- What to produce
In the post below about OpenAPI adoption, write out the passage that begins at the words "Working to make" and stops after "for most teams.", replacing "OpenAPI" with "Swagger" wherever it occurs.

- Document passage
┄┄┄┄┄┄┄┄┄┄
Working to make OpenAPI adoptable
Aidan Cunniffe 2021-12-15
Using OpenAPI and working API-first have clear benefits to every team building APIs, and yet, adopting these tools and practices is out of reach for most teams.
The 2021 Postman State of the API Report (opens in a new tab) - asked respondents where they stood embracing API first on a scale of 0-10. Only 16% of the respondents ranked their teams 8 or above, while the lion share (84%) ranked themselves 7 or below. It’s clear in the data, and from working in the community for years that most teams aspire to work API-first, but have not been able to put that practice into practice.
Almost every team we talk to at Optic buys the story the API space is selling, but has failed to get buy-in across their team and organization. The API space needs to start saying this out loud and fixing the problem. Here’s why we think API-first adoption is hard:
Working API-first asks a lot of developers, they have to start showing their work with OpenAPI:
- If their team is working code-first, that’s fine, but developers have to write down their API changes in OpenAPI contemporaneously. If the changes aren’t documented in the OpenAPI, their colleagues can’t review these changes before they go live.
┄┄┄┄┄┄┄┄┄┄
- Given material
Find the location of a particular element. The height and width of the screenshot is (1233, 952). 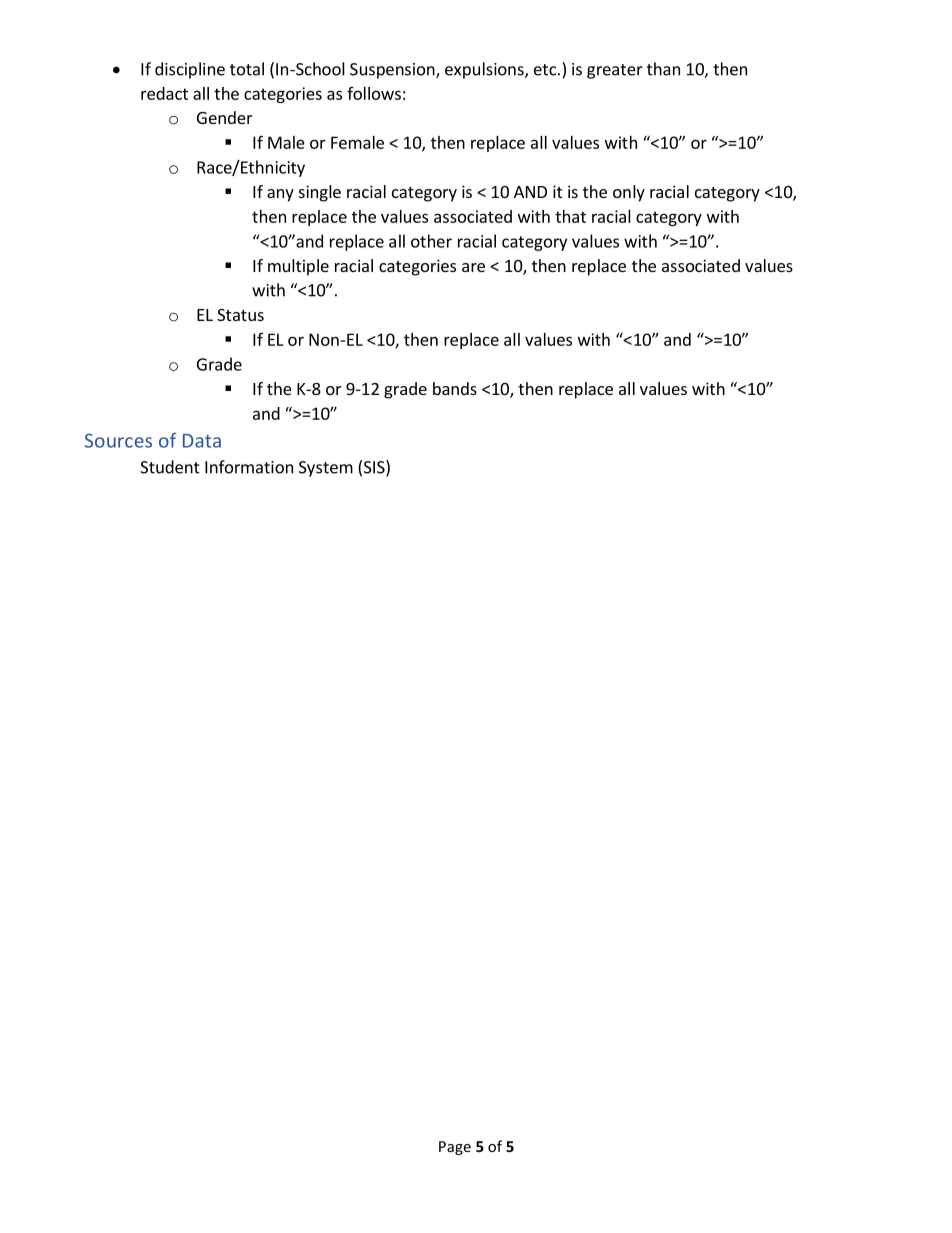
┄┄┄┄┄┄┄┄┄┄
- Written answer
Working to make Swagger adoptable
Aidan Cunniffe 2021-12-15
Using Swagger and working API-first have clear benefits to every team building APIs, and yet, adopting these tools and practices is out of reach for most teams.